Les oubliés des oscars prestigieux pourront se consoler avec la remise des prix techniques. « Inception » remporte quatre oscars, dont les très mérités meilleurs effets spéciaux et meilleurs mixage et montage son, même si « Black swan » (grand absent de ces deux catégories) et « The Social network » ont délivrés un travail formidable dans ces domaines. Concernant l’oscar de la meilleure photographie, Roger Deakins ou Jeff Cronenweth auraient largement pu voler la vedette à Wally Pfister, étant donné leur travail respectif sur « True grit » et « The Social network ». Techniquement irréprochable, le film de Fincher n’est pas en reste. Il remporte la meilleure musique, le meilleur montage et rafle au passage l’oscar du meilleur scénario adapté. Prix amplement mérité, le montage de « The Social network » est un modèle du genre, rythmé par les compositions accrocheuses de Trent Reznor et Atticus Ross (rappelant celles des Dust Brothers à l’époque de « Fight Club »), qui ponctuent les délicieux dialogues punchy d’Aaron Sorkin. Il n’y a pas à dire, dans toutes ces catégories, « The Social Network » surclassait de loin ses concurrents. Notons enfin que les oscars de la meilleure direction artistique et des meilleurs costumes ont bien évidement été attribués à « Alice au pays des merveilles » de Burton, seuls points positifs de ce film très faiblard.

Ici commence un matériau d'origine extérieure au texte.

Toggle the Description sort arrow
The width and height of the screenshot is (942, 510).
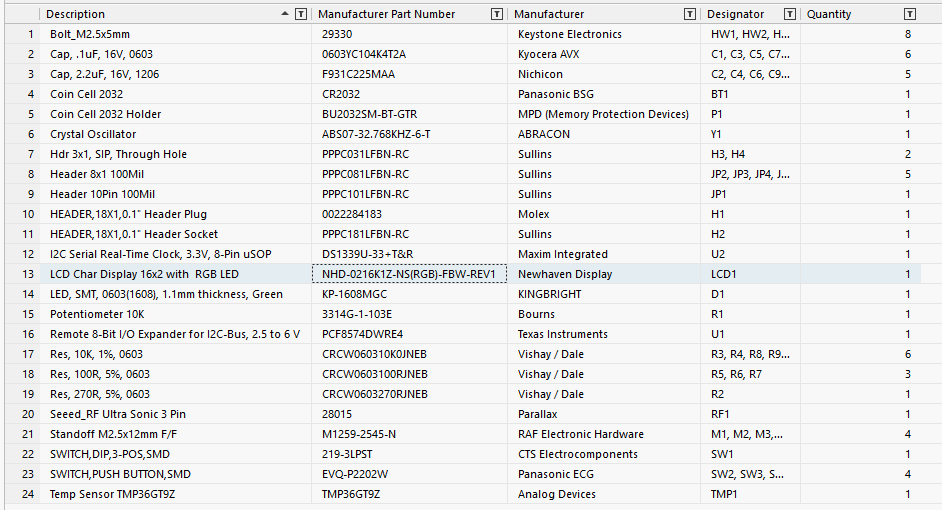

Au final, même si « Le Discours d’un roi » a remporté tous les prix qui attirent le principal intérêt de la masse, force est de constater que d’autres films ont su tirer leur épingle du jeu dans les catégories techniques. On est loin des résultats des Oscars de 2009, où « Slumdog millionaire » avait remporté la bagatelle de 8 statuettes. Et bien que Boyle soit cette fois reparti bredouille, avec son gentillet « 127 heures », on peut dire que les deux plus grands perdants sont « Black Swan » et « True Grit », qui avaient vraiment des qualités techniques et artistiques indéniables. Cette 83e cérémonie des oscars a confirmé qu’il ne pouvait en rester qu’un, et bien sûr c’est le roi.